*** Opening of Information provided ***
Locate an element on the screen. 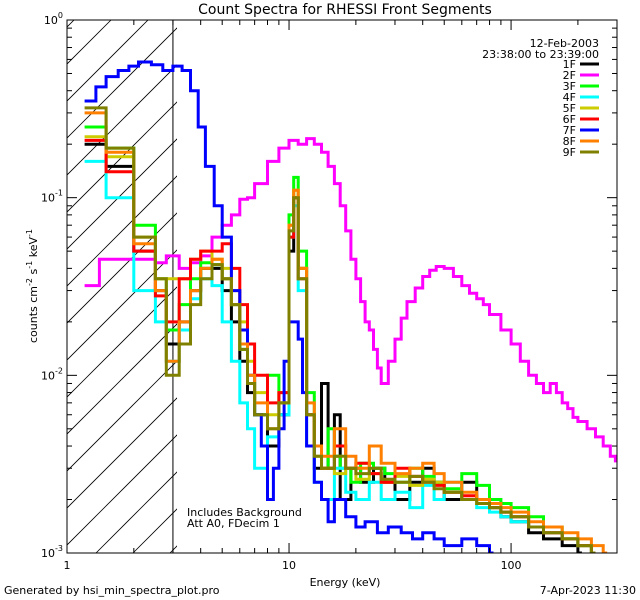  x-axis-label: Energy (keV) is located at coordinates (346, 582).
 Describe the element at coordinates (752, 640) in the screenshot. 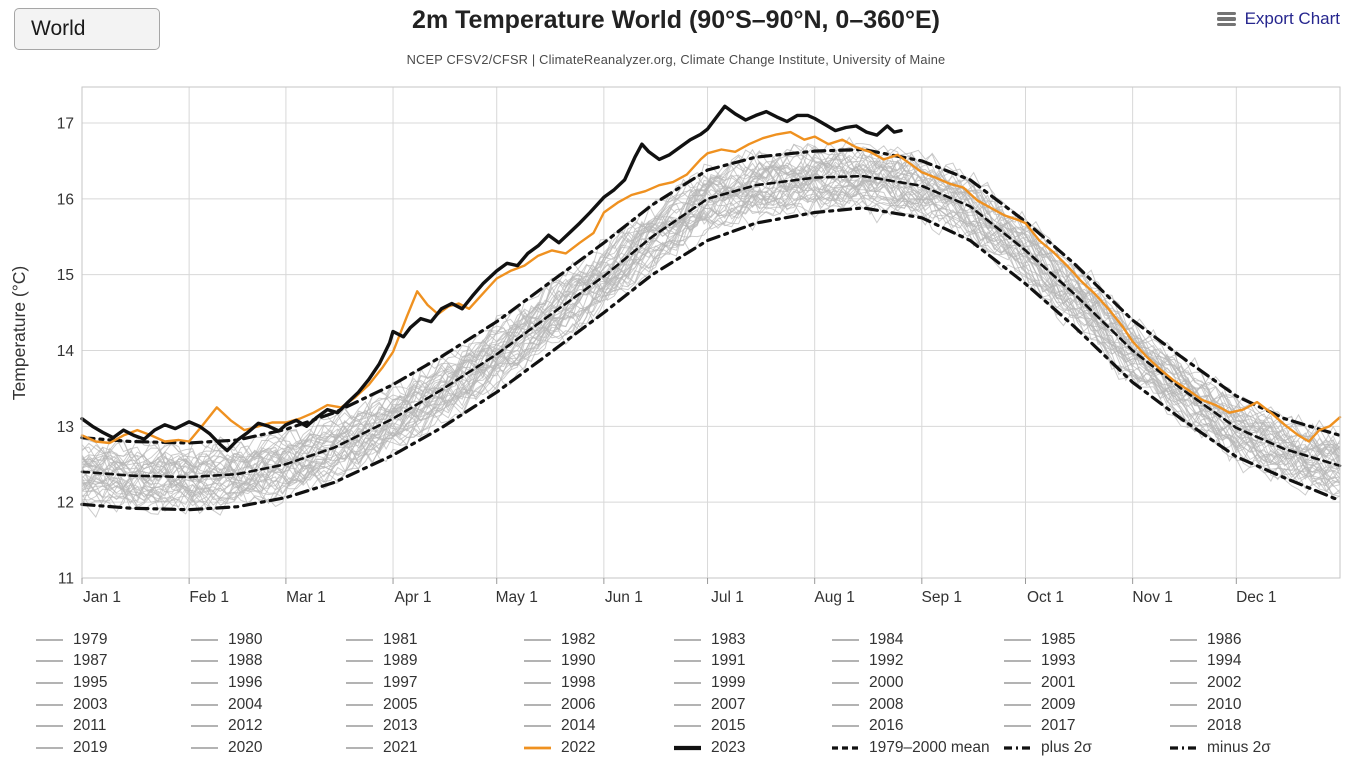

I see `legend-item-1983: 1983` at that location.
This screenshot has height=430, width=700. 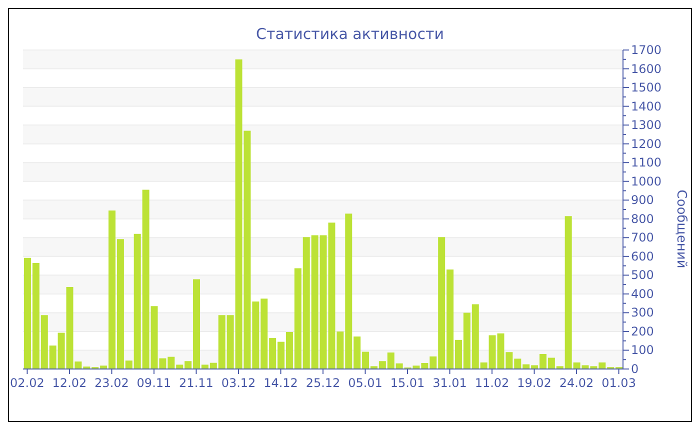 What do you see at coordinates (642, 200) in the screenshot?
I see `y2-tick-label: 900` at bounding box center [642, 200].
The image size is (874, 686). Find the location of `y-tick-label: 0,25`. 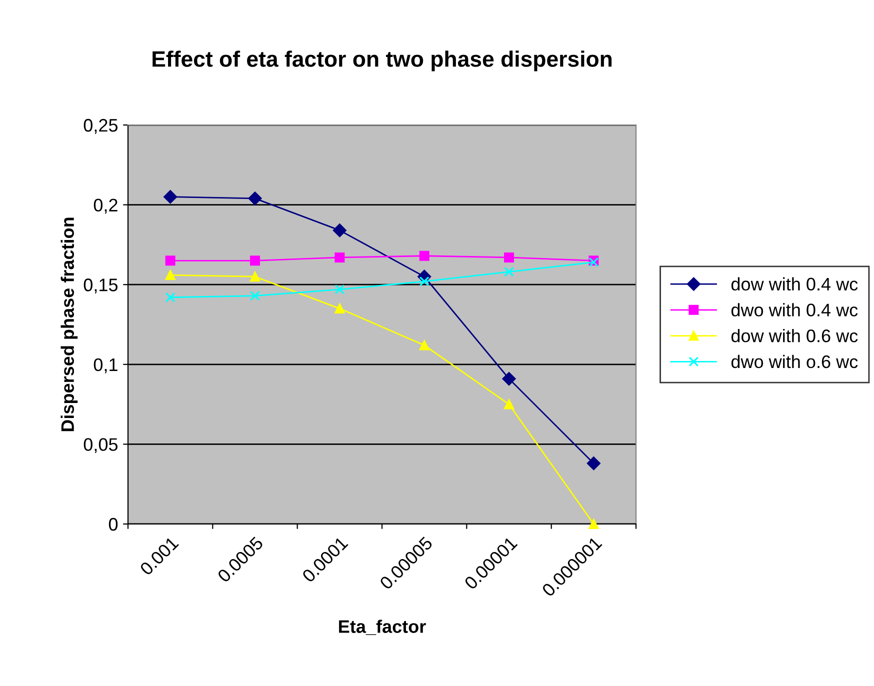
*** Close of Information provided ***
Reproduce the lines of the material above word for word, starting at the line that contains "Describe the element" and ending at the line that contains "at that location.", and omit the pictures.

 Describe the element at coordinates (752, 640) in the screenshot. 

I see `legend-item-1983: 1983` at that location.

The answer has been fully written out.